Martin Sleeman: Shortly after settling into our residences in NYC, myself and Sacha were introduced via a friend of mine to Alex White. Through Alex, we met EJ Hagen and shortly after, through a chance meeting on the corner of West 157th and Broadway in Washington Heights, I met Mr. Anthony Johnson. We shared coffee, life experiences and the rest is fast becoming history.
SF: How would you describe the band’s dynamic?
MS: The band’s dynamic is based around a very strong mutual respect of the very things which give life its beauty – human nature, love, loss, tragedy, relationships, which is then all mixed in with a very, very heavy hand of humor.
SF: What’s it been like working on “Alone”?
MS: It was one of the most uniquely enduring experiences of mine and Sacha’s lives. We went everywhere that a soul can go whilst sharing something that means so much to one’s self, both personally and within our relationship together. Working on this album gave us both some of the most acute experiences of the dichotomy of being together alone, and alone together, that we’ve ever experienced.
SF: How would you describe its overall sound?
MS: Right now, you and the listener; I’m much more interested in how you would describe the sound. Honestly, I’ve always thought that attempting to describe “sound” is a paradoxical action. Sound is unique, like most senses of beauty, because at its very core, it defies written or spoken language. Listen to it, feel it, share it.
SF: What are your favorite lyrics off the release?
MS: Quite simply, every single lyric on this album is my favorite. Every single word.
SF: Has your sound and style changed since your debut album?
MS: Again, that’s up to you. I’m not qualified to answer that, because it’s just not how I operate. The moment I think about these things, that’s the moment I compromise what I love about this part of my life. To be fair to you, though, time, as our senses experience it, does change things like sound and style, just by virtue of ambition and a strong desire to be inspired by new experiences.
SF: When you write a song, which comes first—lyrics or instrumentals? What’s the creative process like?

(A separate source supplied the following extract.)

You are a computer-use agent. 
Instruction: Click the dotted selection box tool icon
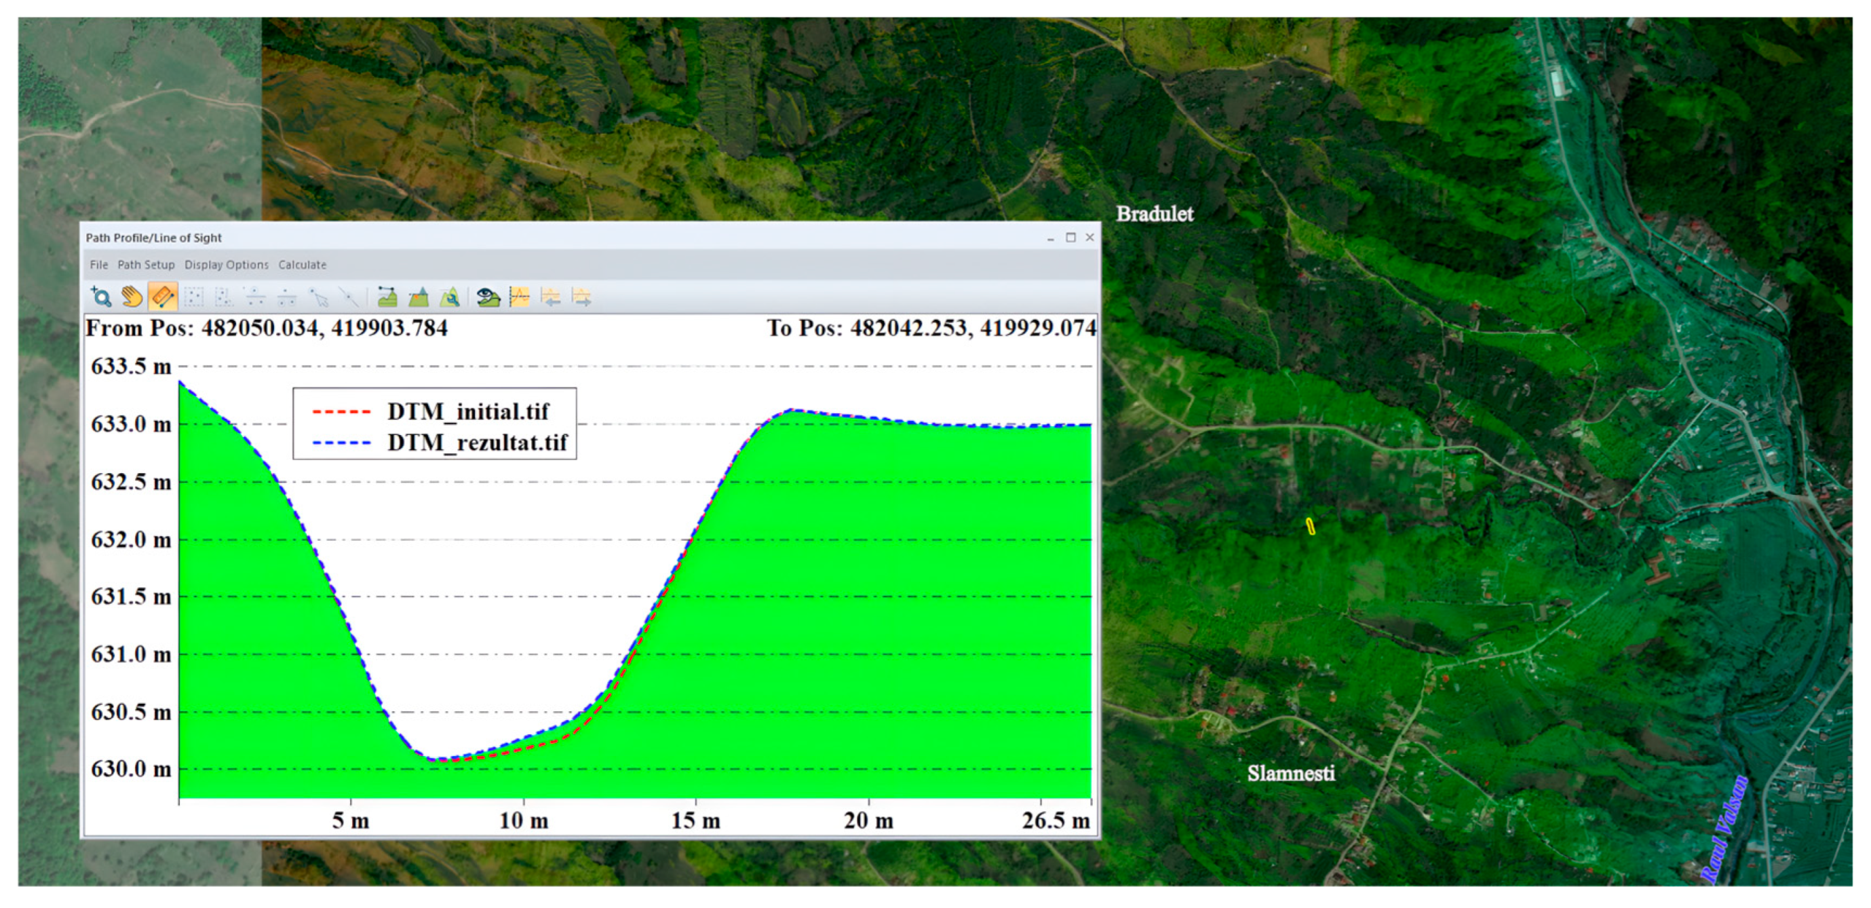point(193,297)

MS: It’s different every time. There’s no set rule. I really love the times when we’re initially discovering an idea that we both believe in. I may bring an idea or a song to Sacha, or vice versa, or it may happen in the rehearsal studio. Whenever or wherever it is, though, it’s always an extremely exciting moment when you look at each other, without the need for words, and just know…
SF: Why did you decide to relocate to New York?

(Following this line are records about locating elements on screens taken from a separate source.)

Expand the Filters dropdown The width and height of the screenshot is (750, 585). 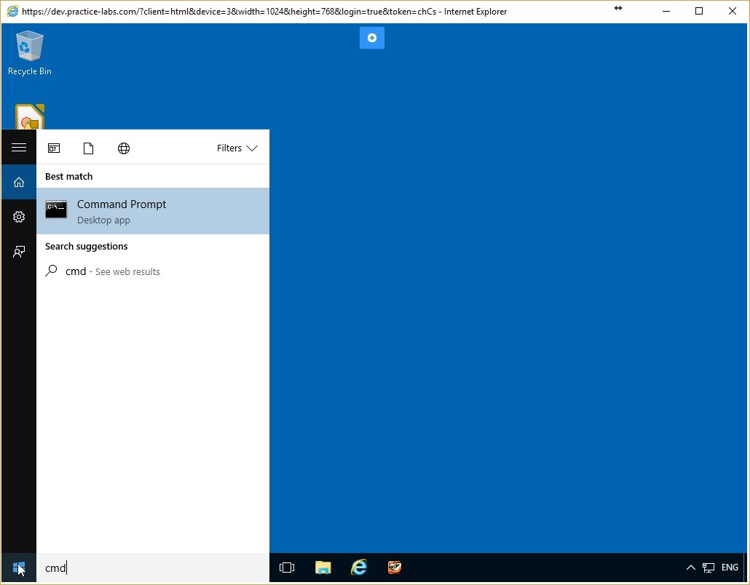(237, 148)
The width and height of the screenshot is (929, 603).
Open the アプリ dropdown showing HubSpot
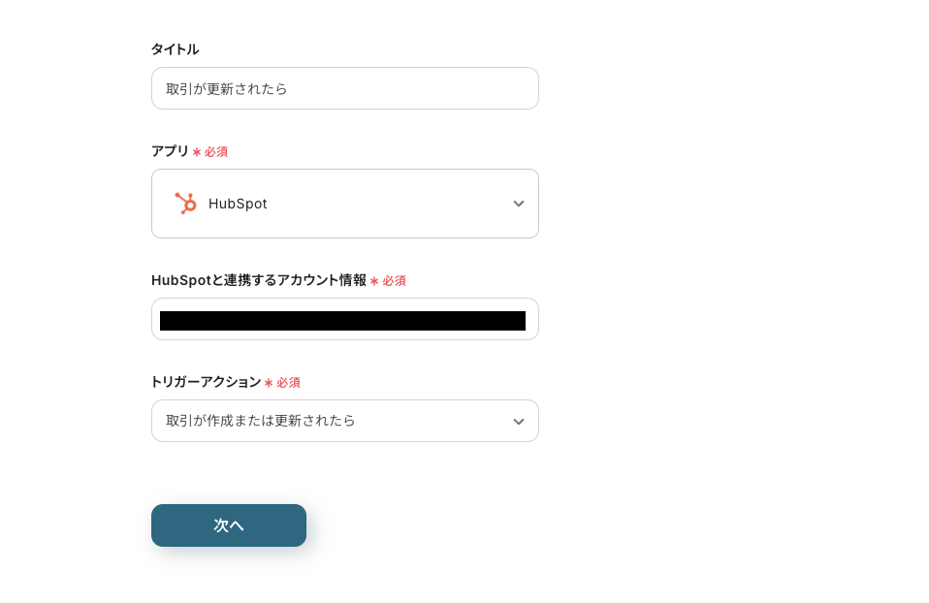click(345, 204)
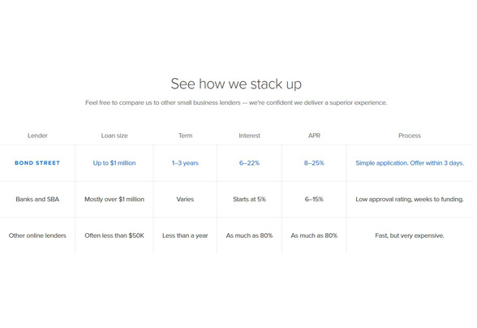Select the Loan size column header
This screenshot has width=477, height=328.
(114, 136)
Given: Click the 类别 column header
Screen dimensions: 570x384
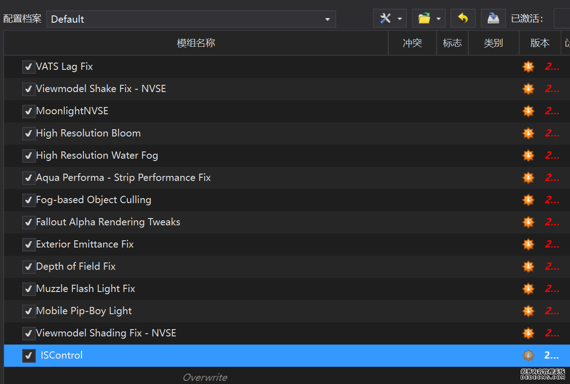Looking at the screenshot, I should (493, 43).
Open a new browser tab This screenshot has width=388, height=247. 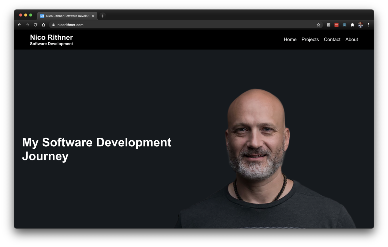point(103,16)
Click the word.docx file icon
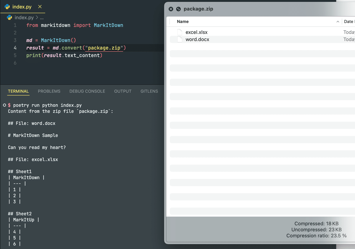Screen dimensions: 355x249 180,39
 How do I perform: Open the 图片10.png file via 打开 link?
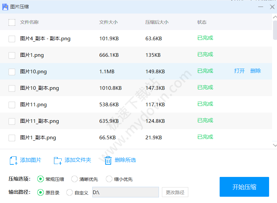(x=239, y=71)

MS: It’s always felt very natural when we’ve spent time in New York. Our hearts and our souls have always been reflected so easily and effortlessly here.
SF: What do you miss most about Australia?
MS: The things that are unique to Australia. In the main, Australians are beautifully relaxed, down-to-earth people. It’s a lovely country.
SF: If you could tour with any artist, who would it be?
MS: Old Kool.
SF: What is your favorite Australian band/artist?
MS: Three Month Sunset.
SF: What has been your best memory on tour?
MS: There are too many… But today, perhaps, a look on Sacha’s face at around 4:30 a.m. after a very questionable show in Cleveland, Ohio.